Viajó por Europa: Italia, Inglaterra, Suiza. Fue contrario a las guerras. En la península ibérica sus obras tuvieron gran influencia. Partidario de reformar la Iglesia, sin embargo, no participó de la Reforma Luterana, pues no comulgaba con la idea de cambiar la doctrina sino de cambiar el mal gobierno de la Iglesia. No tomó partido en la Reforma Luterana, ni en la Contrarreforma Católica, y por eso fue acusado de cobarde.

El resumen de su legado es el de una persona de gran talento, independiente, libre pensador, crítico con el poder, un gran divulgador de ideas, y viajero por Europa.
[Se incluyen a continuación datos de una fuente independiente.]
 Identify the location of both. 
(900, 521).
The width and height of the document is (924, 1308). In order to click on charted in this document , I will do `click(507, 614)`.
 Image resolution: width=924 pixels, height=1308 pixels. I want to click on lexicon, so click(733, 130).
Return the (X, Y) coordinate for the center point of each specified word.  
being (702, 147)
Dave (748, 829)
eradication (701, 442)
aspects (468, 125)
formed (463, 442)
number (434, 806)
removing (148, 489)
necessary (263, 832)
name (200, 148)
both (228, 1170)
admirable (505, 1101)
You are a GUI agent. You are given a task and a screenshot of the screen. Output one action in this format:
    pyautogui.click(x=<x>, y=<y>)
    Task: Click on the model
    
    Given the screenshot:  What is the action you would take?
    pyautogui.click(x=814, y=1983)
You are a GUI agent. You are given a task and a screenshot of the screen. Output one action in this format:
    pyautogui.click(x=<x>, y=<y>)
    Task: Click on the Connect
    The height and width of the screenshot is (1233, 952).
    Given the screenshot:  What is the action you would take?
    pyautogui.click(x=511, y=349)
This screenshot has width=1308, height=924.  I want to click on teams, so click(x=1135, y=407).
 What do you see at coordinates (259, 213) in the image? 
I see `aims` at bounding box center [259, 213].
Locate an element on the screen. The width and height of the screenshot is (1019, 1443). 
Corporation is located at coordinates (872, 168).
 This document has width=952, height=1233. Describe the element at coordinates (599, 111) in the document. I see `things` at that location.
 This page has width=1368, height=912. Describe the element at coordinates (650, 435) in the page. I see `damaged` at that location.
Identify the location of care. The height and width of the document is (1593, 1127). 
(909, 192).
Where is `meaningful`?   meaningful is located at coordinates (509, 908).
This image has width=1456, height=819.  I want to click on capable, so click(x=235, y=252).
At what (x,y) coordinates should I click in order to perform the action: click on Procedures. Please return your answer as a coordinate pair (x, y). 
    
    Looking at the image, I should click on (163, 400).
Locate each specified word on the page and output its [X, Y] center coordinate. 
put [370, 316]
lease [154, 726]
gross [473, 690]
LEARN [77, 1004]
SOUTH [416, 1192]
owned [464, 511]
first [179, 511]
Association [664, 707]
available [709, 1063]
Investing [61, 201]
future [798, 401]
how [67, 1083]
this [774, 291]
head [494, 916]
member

En 1987, la entonces Comunidad Europea, estrena el programa educativo de mayor éxito de su historia, el Programa Erasmus, que facilita la estancia académica de estudiantes en otros países de la Unión Europea. La elección del nombre no pudo ser más apropiada. Erasmus encarnó la libertad de pensamiento y la divulgación del conocimiento, valores educativos por excelencia.

El “Erasmus” se concibe en un principio para la Educación Superior, aunque a día de hoy se extiende a la Educación Escolar, a la de Personas Adultas y a las enseñanzas de Formación Profesional de Grado Medio. Son ya 32 años de funcionamiento en los que se han realizado 5 millones de movilidades, de alumnos, profesores, y otros colectivos, entre los países europeos.

Esas cinco millones de movilidades han acercado a los europeos más que cualquier otra circunstancia. Los jóvenes, y otros no tan jóvenes, han podido vivir en otros países, conocerse, intercambiar conocimiento, vivir culturas diferentes, mejorar con los idiomas. Esto ha permitido romper estereotipos, mezclarse, tocarse… construir una identidad, hacer Europa.

Personalmente no tuve la ocasión de ir de Erasmus cuando fui alumno, pero la vida me dio otra oportunidad en el año 2012, cuando fui el encargado de implantar el Programa en el Instituto Giner de los Ríos de Alcobendas, cerca de Madrid. Tuve que encontrar entidades para que mis alumnos de diversas especialidades de Formación Profesional Superior realizasen periodos de prácticas en el extranjero. Visitamos varios países, Portugal, Alemania, Italia, Reino Unido… Como coordinador del programa visité estos países, y me imbuí del “espíritu Erasmus”.

Puedo decir desde mi experiencia de siete años en el Programa que el “espíritu del Erasmus” es lo más parecido a un patriotismo europeo que tenemos.

El Programa supone un éxito de suficiente relevancia cuantitativa y cualitativa, como para poder decir que hay varias generaciones de europeos, que verdaderamente sienten el europeísmo como algo vivido en primera persona.

En relación a lo que ha significado este programa para las relaciones entre las poblaciones de España y Portugal, solo me cabe decir cosas buenas. Cuando he llevado alumnos a Portugal, prácticamente todos los alumnos han sentido una especial sintonía; idioma, cultura, relaciones sociales, todo es próximo, familiar, nos sentimos como en casa, la casa europea, pero también ibérica.

Se dice que, cuando España y Portugal entraron en la Unión Europea, Mario Soares proclamó: “el iberismo ha muerto”, en la idea de que ya no sería necesario. Pienso justo al contrario: la Unión Europea rescató al iberismo, e hizo realidad una parte del sueño de Iberia. Los mecanismos de la UE tienen en la península una facilidad especial para su desarrollo y aportan la plusvalía de la hermandad hispano-lusa.

El programa Erasmus ha ayudado mucho…pero existen otros mecanismos comunitarios de los que hablaremos desde EL TRAPEZIO: eurorregiones, eurociudades, planes de infraestructuras, armonización de normativas, que construyen Europa. Y también construyen Iberia.